= GovLoop =

American technology company

GovLoop is an online social network for people in and around government. The community, which is built on Ning technology, was originally aimed at federal, state, and local government employees in the United States, but has since grown to include students, government contractors, employees of governments outside the United States, and individuals interested in government service. GovLoop hosts personal profile pages, discussion groups and forums, blogs, photographs, videos, slide presentations, a wiki, and two weekly podcasts.

GovLoop was founded in May 2008 by Stephen A. Ressler, then a 28-year-old information specialist with the United States Department of Homeland Security. By April 2009, it had 10,000 members. In August 2010, membership exceeded 32,000.
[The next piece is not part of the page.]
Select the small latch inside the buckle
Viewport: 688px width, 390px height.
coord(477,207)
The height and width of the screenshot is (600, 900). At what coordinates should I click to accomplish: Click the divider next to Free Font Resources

In September 2009, the GovLoop community was acquired by GovDelivery, a government communications firm in St. Paul, Minnesota, whereupon Ressler left government employment; he is now the CEO of GovLoop.
The community employs a community manager, Andrew Krzmarzick, and relies on volunteer community leaders to assist newcomers and monitor contributed content.

As of May 2010, GovLoop hosted more than 700 discussion groups and more than 5,400 blog posts on topics ranging from federal acquisition policies to implementing new government transparency requirements to "Gov Gourmet," a group dedicated to cooking. In July 2010, GovLoop will host its first conference with Young Government Leaders entitled Next Generation of Government Summit, targeted to rising government leaders.

GovLoop has inspired similar sites to be created for public sector employees in Israel, Netherlands, Brazil, Australia, Spain and other Spanish speaking countries.

As of January 2013, GovLoop has over 65,000 members and has been featured as a case study of government innovation in books such as Macrowikinomics.